More work is needed to understand the cost of nationally rolling out a new approach to disability support, Minister for Disability Issues Poto Williams says.
On Friday the new Ministry for Disabled People will be officially established, taking over funding and management of disability services from the health and other departments which have handled it so far.
It will be the first such government department of any comparable country, and is the result of more than 40 years of campaigning from advocates.
The ministry promises to provide a single point of contact for disabled people on support services and reducing barriers, as well as tackling accessibility legislation and handling support services.
All this, while embodying the "nothing about us without us" approach, which aims to ensure disabled people are part of the decision-making processes that affect them.
Minister of Disability Issues Poto Williams took over the portfolio a fortnight ago, and this morning she told the Social Services and Community Select Committee while the government had talked about that attitude for years, it had never really been enacted.
"We are able to work alongside disabled people so that they can actually have a strong voice in government about issues that concern and are about them, they have a real voice now which is exciting.
About $2 billion had been allocated for the ministry, including a $735m increase in this year's Budget to handle increased demand and costs for disability support services, she said.
However, more work would be needed to assess the ongoing costs rolling out the Enabling Good Lives (EGL) programme across New Zealand.
"The Enabling Good Lives component of this gives us an opportunity to really start building the scaffold to allow us to then have the rollout," she said.
"So there's a piece of work that needs to happen beforehand and that has to be supported by the evidence of how it's been working and giving a consistency across the country as well."
EGL, which is modelled on the Whānau Ora approach and gives disabled people and families more control over how funding is allocated, has been trialled in Christchurch, Waikato, and the mid-Central region since 2012.
Williams said disability support services had always been required to seek funding.
"What we're hoping the ministry will be able to establish is a much clearer view on what is required to fund the service going forward, but that will require a bit of work."

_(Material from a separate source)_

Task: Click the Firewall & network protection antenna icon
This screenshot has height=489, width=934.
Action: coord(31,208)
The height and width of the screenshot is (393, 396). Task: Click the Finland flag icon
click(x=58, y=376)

It would take time but she and the new ministry were clear in what it would mean for disabled people into the future, she said.
"This has been a piece of work that has been a while in the making, there are some big expectations within the community for this and we want to make sure we get it absolutely right."
Williams said the new ministry would also be looking into the payments for respite care.
"It'll be a piece of work that the new ministry will definitely have alongside our community of disabled people ... we know that Covid added an element of particular concern for respite and the work that is done with the DPOs (disabled people's organisations) to support the whānau to care for them.
"This is not the end of the journey, it is definitely a start of a discussion not just around respite but around many of the other issues."